● Exercise requirements:
According to the frog fest announcement, who will benefit from the auction?

# MIDWEST FROG FEST Saturday OCT 18, 2008



## EDs Fly Meat (Apr 29, 2004)

Who?- Any beginner, expert, or professional dart frog hobbyist.
What?-Midwest Frog Fest 10am to 50pm. Once again the Chicago area will be the host to one of the greatest all exclusive dart frog and amphibian trade shows. There is something for anyone, and I encourage everyone to come out and see what the Midwest dart frog hobbyists have to offer. There are some great people out this way, and there is always something new to be seen at this show. I am amazed by something new every time. You can expect for sale, dart frogs, amphibians, terrarium supplies, plants, orchids, carnivorous plants, feeder insects, and much much more. We have enjoyed hosting this show for many reasons. Chicago is a major hub of transportation in the country. Chicago is the 3rd largest city in the country. And there are some great hobbyists out here. Come on out and speak with some of the most creative and innovative hobbyists in the country.
Want to be a vendor? Vendor packets are online. Space is limited, but everyone who wants to be a vendor, can be a vendor. Vendor applications will go out next week to everyone who has participated in past Midwest Frog Fest shows. If you would like one please, send me a private message. This promises to be another great show, and sale, there will be more workshops, and there will be another auction benefiting Brian Kubicki and the Costa Rican Amphibian Research Center.
Where?- The Holiday Inn Hotel and Joliet Convention Center
411 South Larkin Avenue Joliet, IL 60436 (815) - 729 –2000
When-Mark your calendars for October 18th, 2008


----------

● Given information:
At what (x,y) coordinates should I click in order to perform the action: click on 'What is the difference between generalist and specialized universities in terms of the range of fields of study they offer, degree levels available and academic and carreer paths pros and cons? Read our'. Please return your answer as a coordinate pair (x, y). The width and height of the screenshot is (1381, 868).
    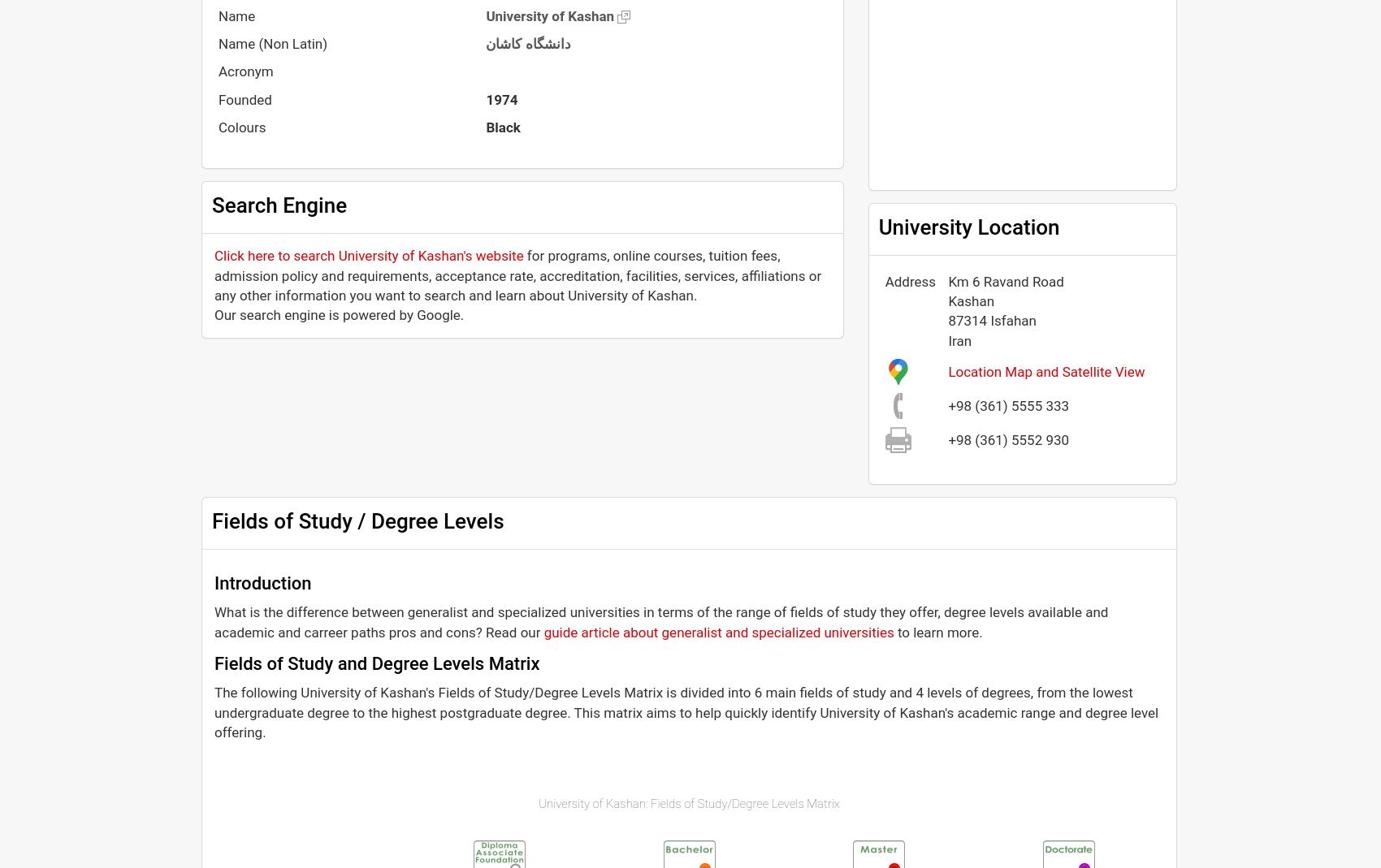
    Looking at the image, I should click on (660, 622).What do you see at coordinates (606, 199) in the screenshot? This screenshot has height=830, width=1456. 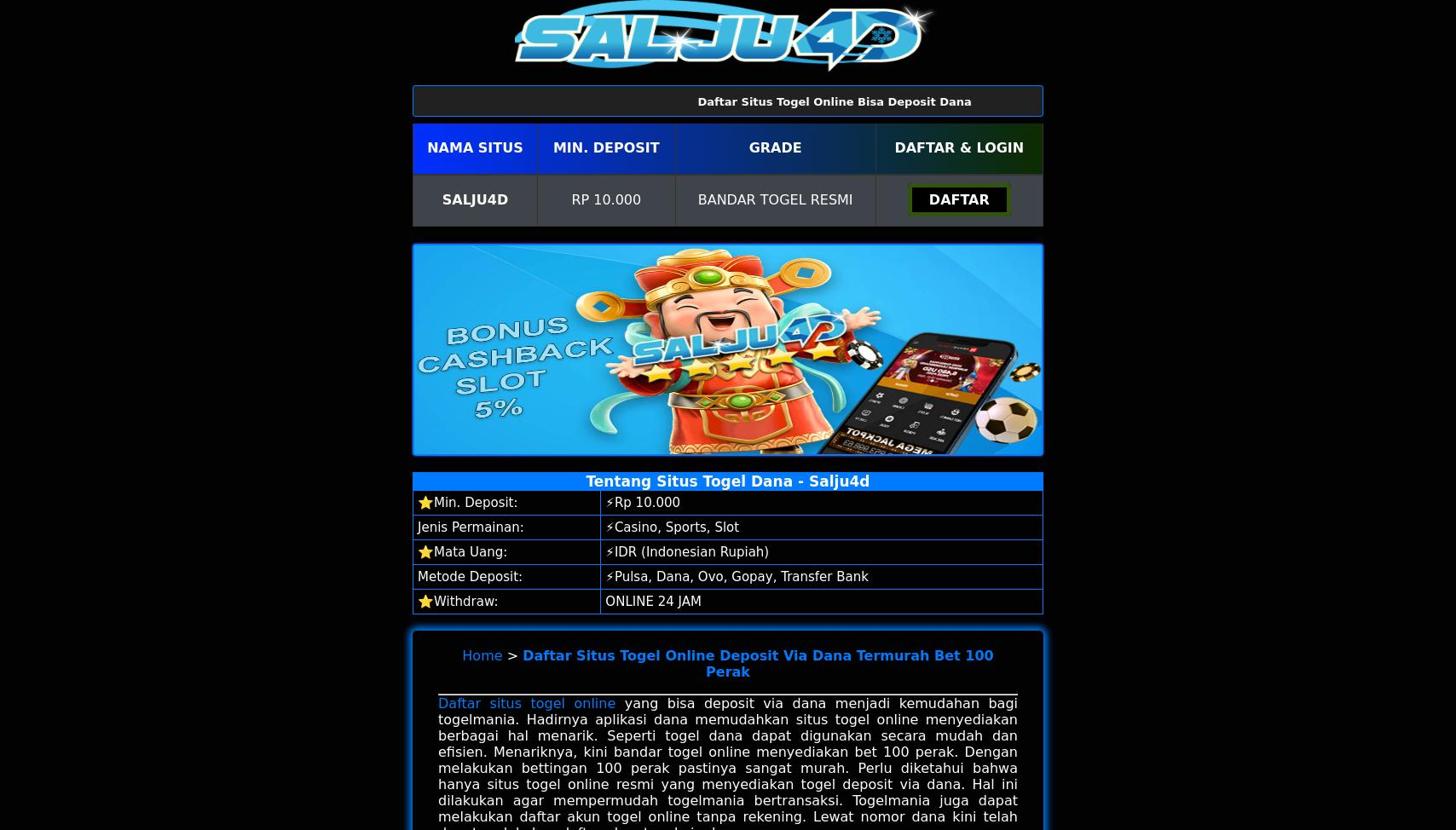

● Answer below:
Brian Kubicki and the Costa Rican Amphibian Research Center.